Chissà cosa avrebbero pensato 30 anni fa, nel 1991, se gli avessimo detto che quel neonato, oggi divenuto trentenne, Spencer Elden, avrebbe chiamato in causa la più famosa band grunge, i Nirvana, per rispondere ad accuse di pedo-pornografia, per averlo fotografato sulla celebre copertina dello storico album “Nevermind”, completamente nudo, in compagnia di uno squallido dollaro, simbolo del potere del denaro, ma anche dell’influenza indiscussa che, all’epoca, l’America esercitava sul resto del mondo.
Oggi quel mondo non esiste più e persino l’America ha dovuto cedere la sua posizione privilegiata; Cina, Russia ed altri paesi, infatti, ne offuscano il bagliore. Intanto la nostra società, quella dell’opulento ed annoiato Occidente, lasciata in balia delle sue peggiori derive integraliste, buoniste e politicamente corrette – senza alcun riguardo per quelle che sono vere vittime di reati pedo-pornografici – ha stabilito che, tutto sommato, il giovane Spencer Elden dovesse avere la possibilità di giocarsi le sue carte, confidando e sperando che – alla fine – un tribunale gli riconoscesse qualche lauto e sostanzioso riconoscimento in denaro.
In fin dei conti i Nirvana non avevano affatto torto: può avere le sembianze di un dollaro, di un euro, di una sterlina o di uno yuan, ma la sua sostanza e il suo potere ammaliatore non cambiano di una virgola; anzi, in un’epoca dominata dall’apparenza, dalla tecnologia e dai social media, averne in quantità è assolutamente necessario.
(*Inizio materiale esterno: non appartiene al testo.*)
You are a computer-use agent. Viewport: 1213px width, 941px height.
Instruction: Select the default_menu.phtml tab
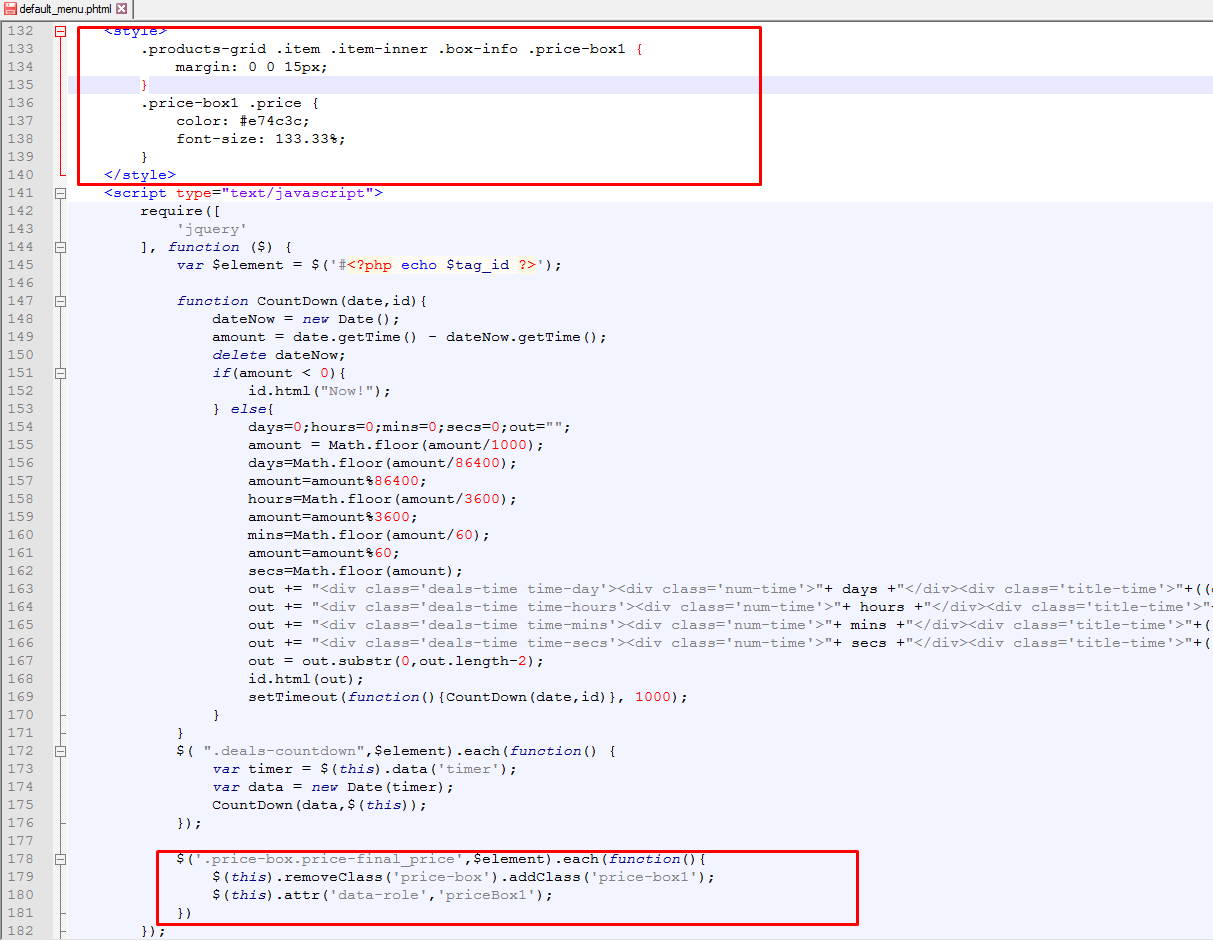(65, 9)
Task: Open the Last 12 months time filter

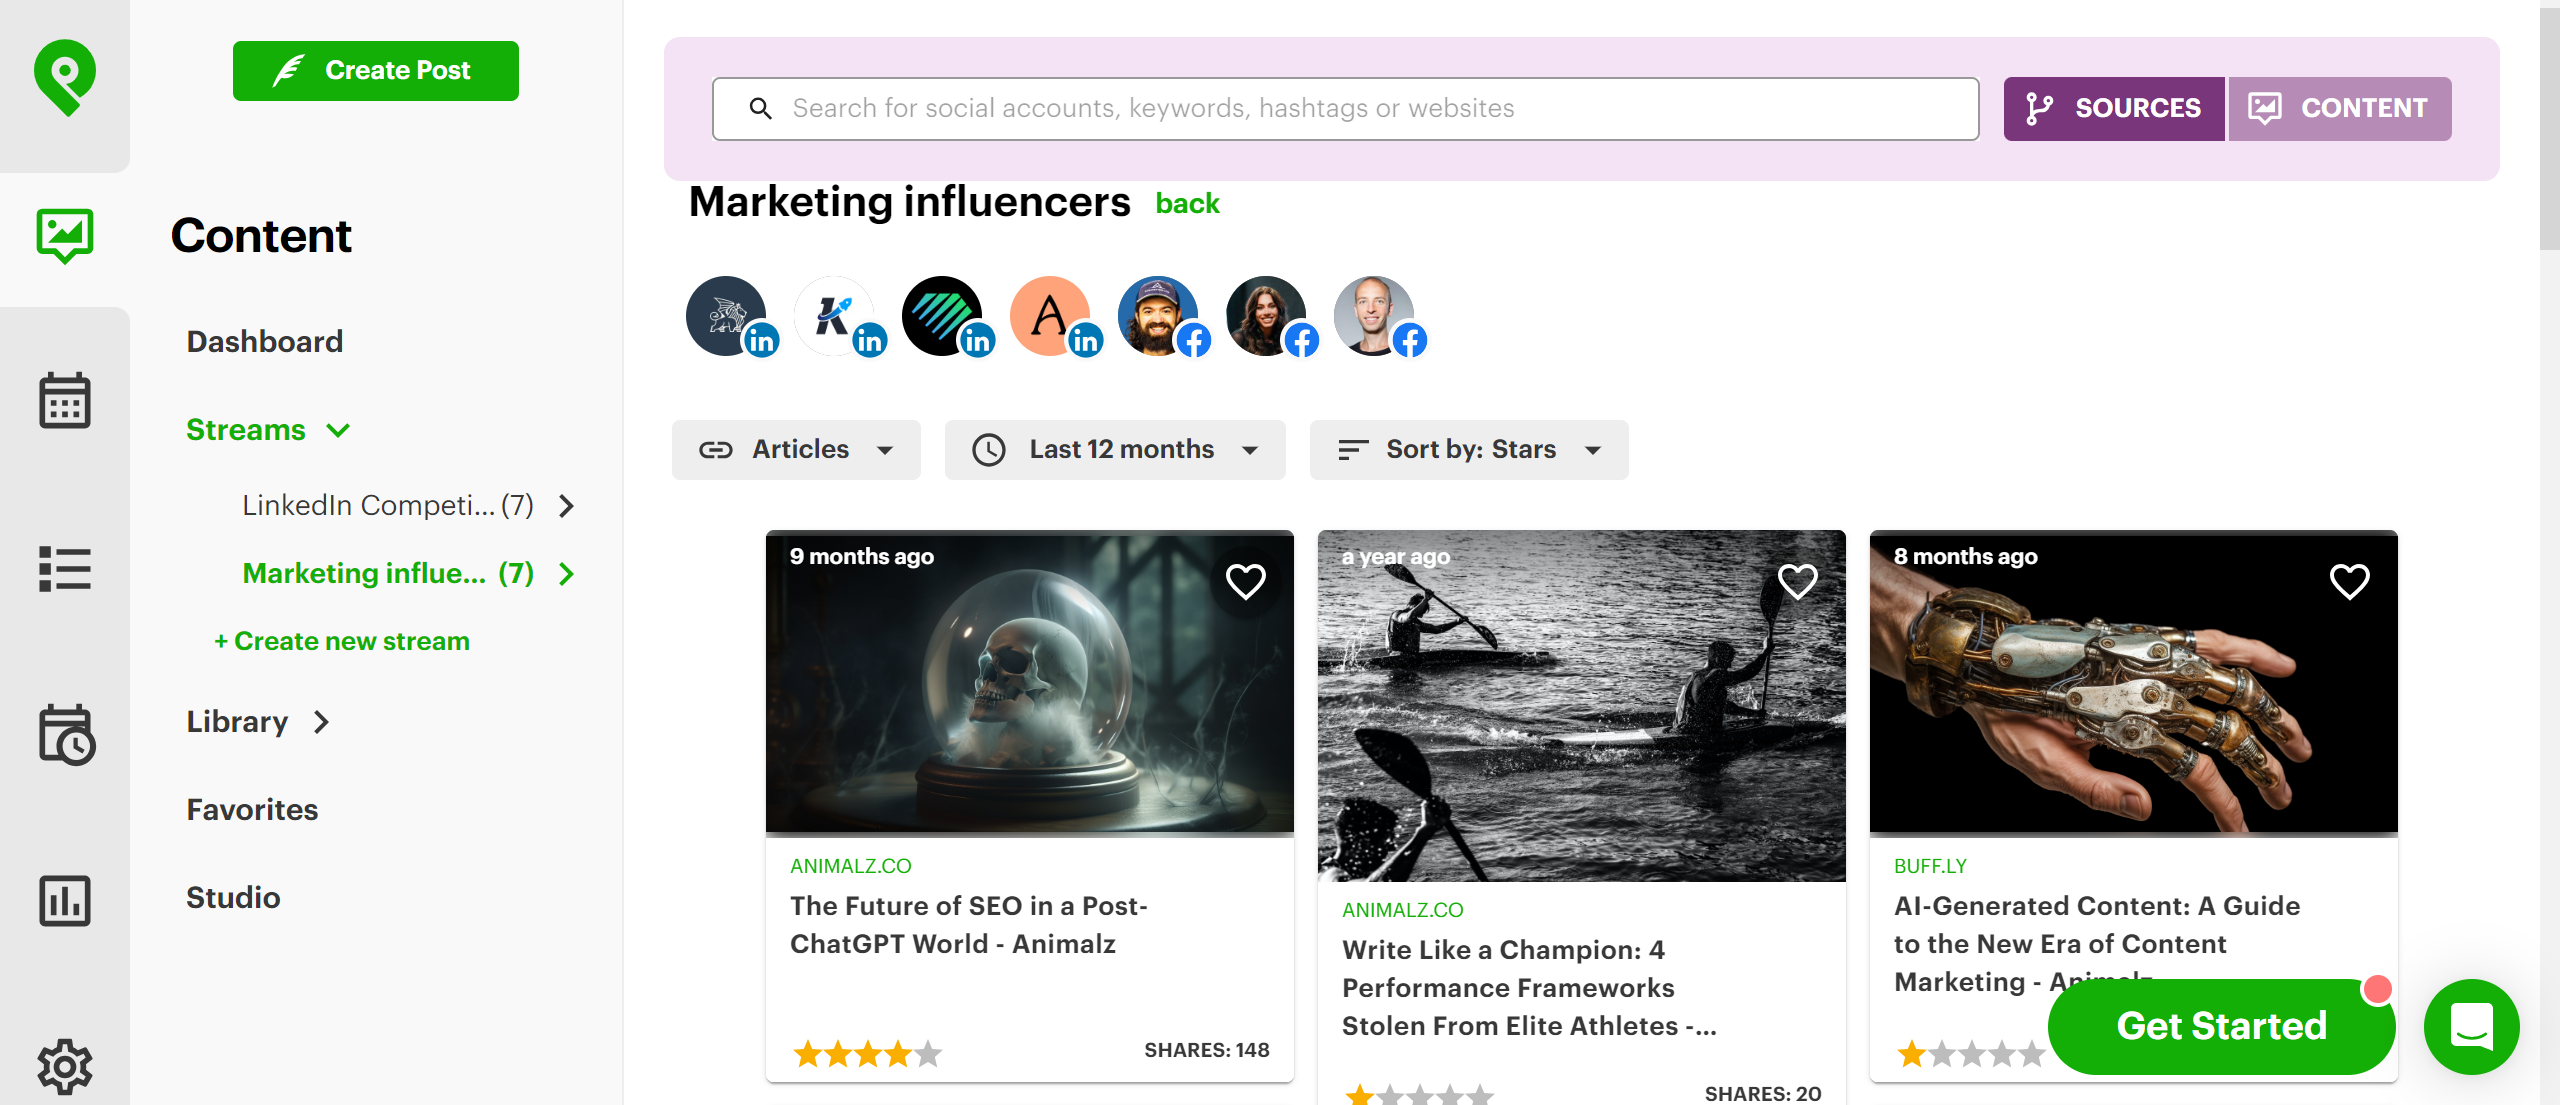Action: click(x=1115, y=449)
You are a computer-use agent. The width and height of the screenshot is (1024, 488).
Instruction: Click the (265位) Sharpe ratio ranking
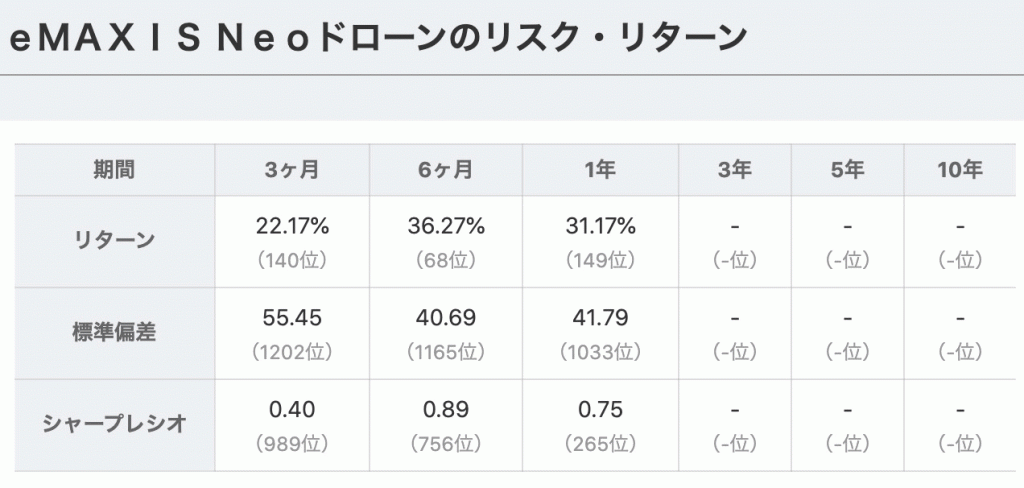[600, 444]
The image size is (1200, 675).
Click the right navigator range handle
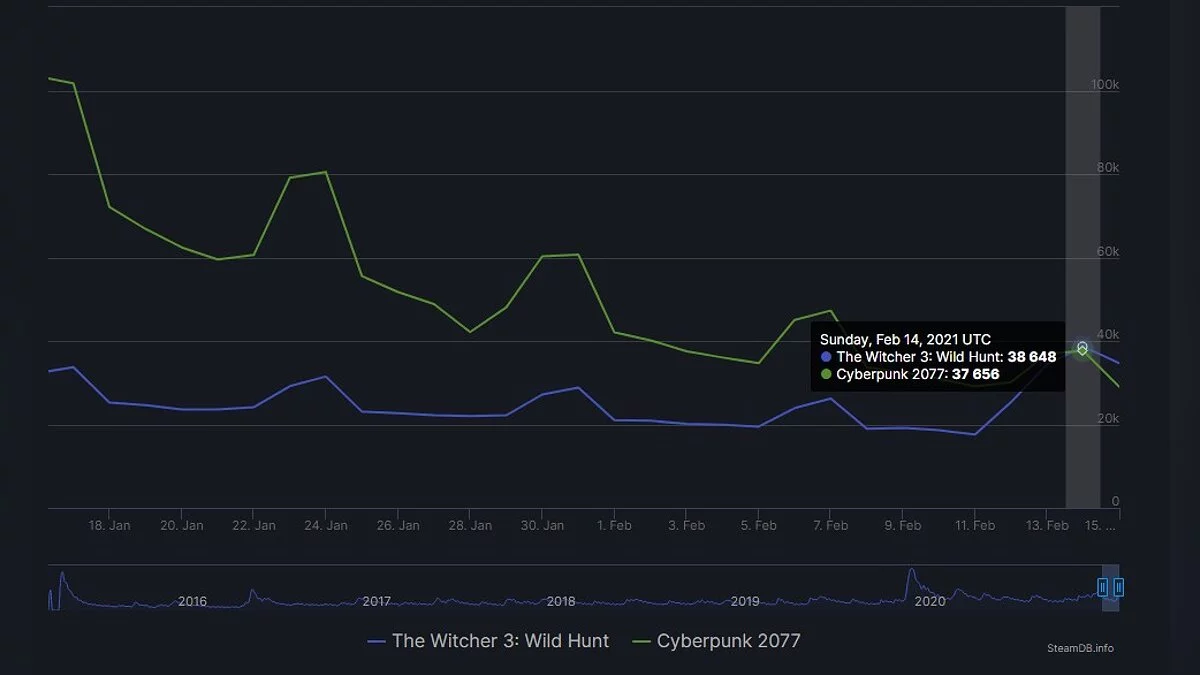[1119, 587]
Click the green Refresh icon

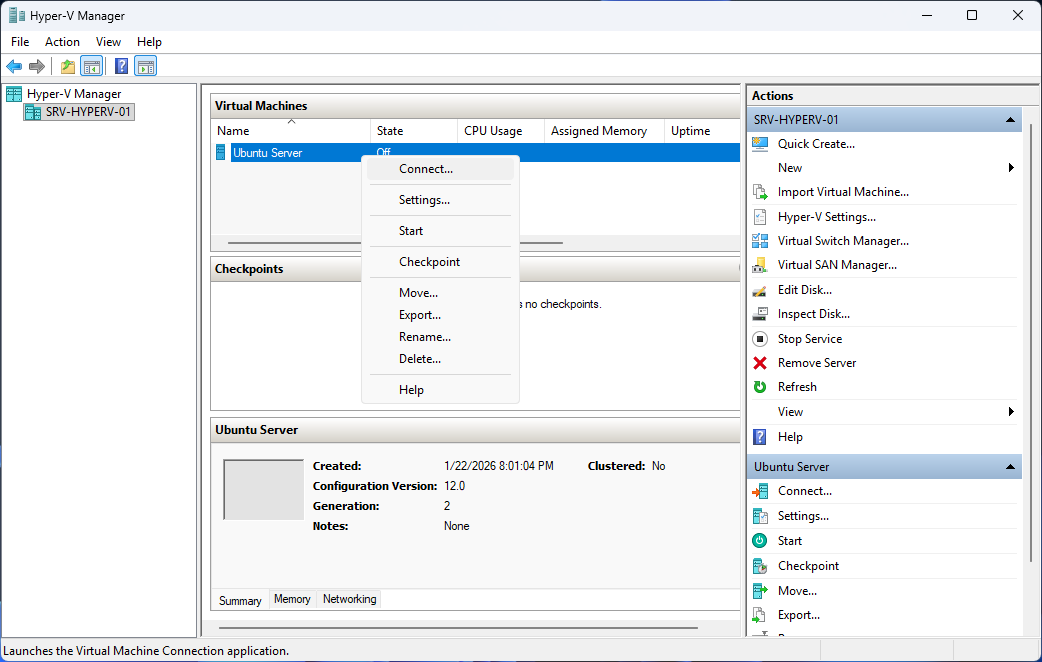pos(760,387)
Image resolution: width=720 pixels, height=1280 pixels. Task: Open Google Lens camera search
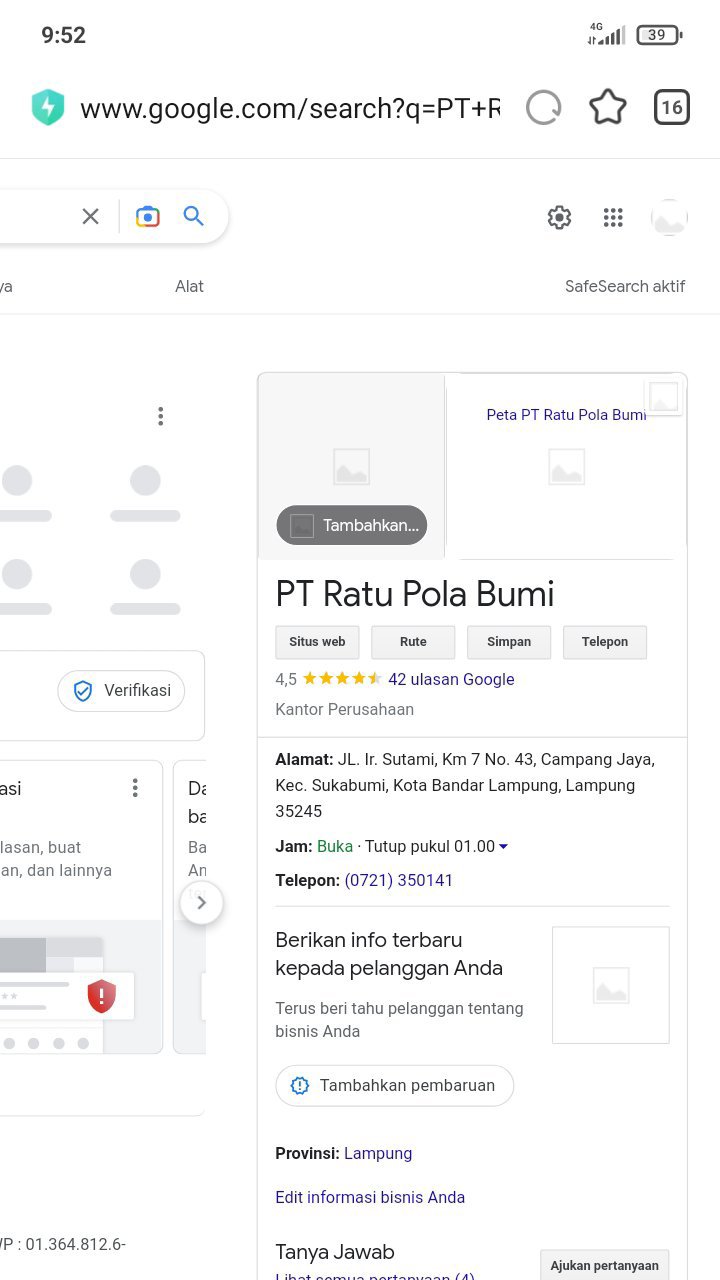pos(148,216)
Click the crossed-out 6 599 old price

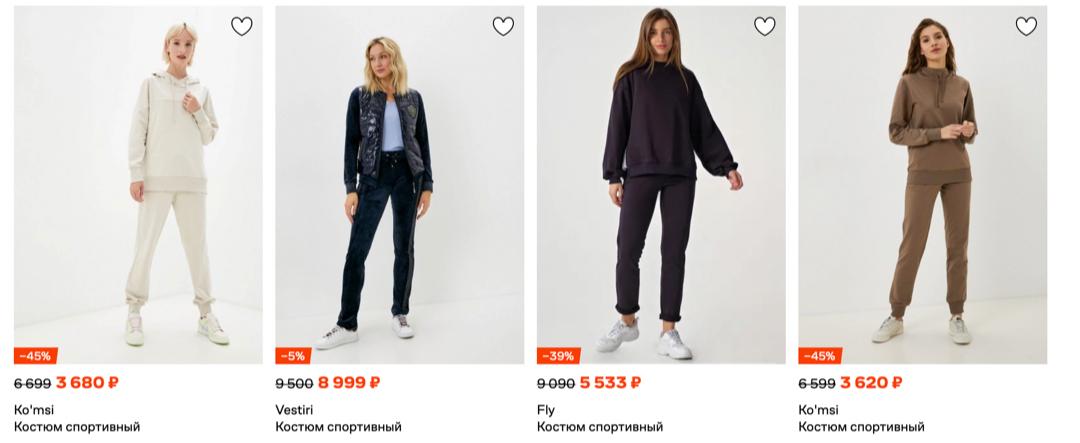click(817, 383)
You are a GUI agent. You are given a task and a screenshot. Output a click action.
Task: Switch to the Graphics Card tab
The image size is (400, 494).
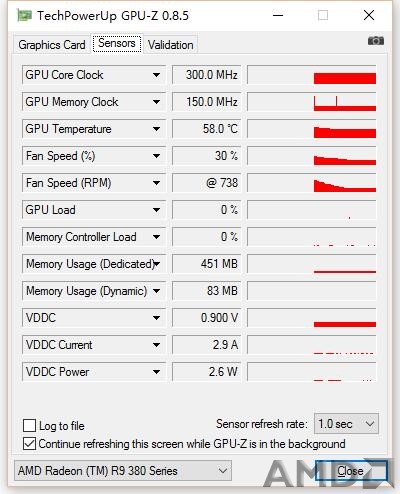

Dobbiamo essere sinceri: chi, a trent’anni, non avrebbe desiderato un bel gruzzoletto, diciamo almeno 150000 dollari, con i quali soddisfare il proprio ego anonimo e frustrato?
La cosa sorprendete è che tra gli imputati ci sarà anche Kurt Cobain, ritornerà dalla morte e siederà in un’aula di tribunale, in California, accanto alla vedova Courtney Love, ai discografici e ai componenti della sua band.
Notizia certamente più interessante è che il fotografo della foto incriminata, Kirk Weddle, oltre a dirsi contrariato per il fatto, ha ritenuto fosse giunto il momento di pubblicare un libro fotografico – “Nirvana: Nevermind The Photos” – nel quale raccogliere, dopo 30 anni, le immagini della band impegnata in un progetto che poi, in realtà, non prese mai piede, ovvero ritrarre anche Kurt e soci nella celebre piscina allo scopo di ottenere altre foto promozionali per l’album.
La cosa finì male, un po’ per il loro stile di vita che non si sposava alla perfezione con bagni e servizi fotografici in piscina, nel bel mezzo dell’autunno ed un po’ per la loro naturale e spontanea opposizione a tutto ciò fosse eccessivamente mediatico e commerciale. Fatto sta che guardare queste immagini, oggi, suscita in noi sentimenti contrastanti: c’è il dolore per la fine improvvisa e innaturale di un uomo ed un artista; la nostalgia per un’epoca che sentiamo essere più innocente e spensierata; la tristezza per non aver potuto realizzare tutti i propri sogni, ma anche la consapevolezza per tutto ciò che siamo riusciti a costruire. Sentimenti positivi e negativi che ci definiscono e ci rendono umani, sicuramente preferibili a quella che è semplicemente una rapina, ipocritamente nascosta dietro una lunga crisi esistenziale causata da un terribile atto di violenza di natura pedo-pornografica.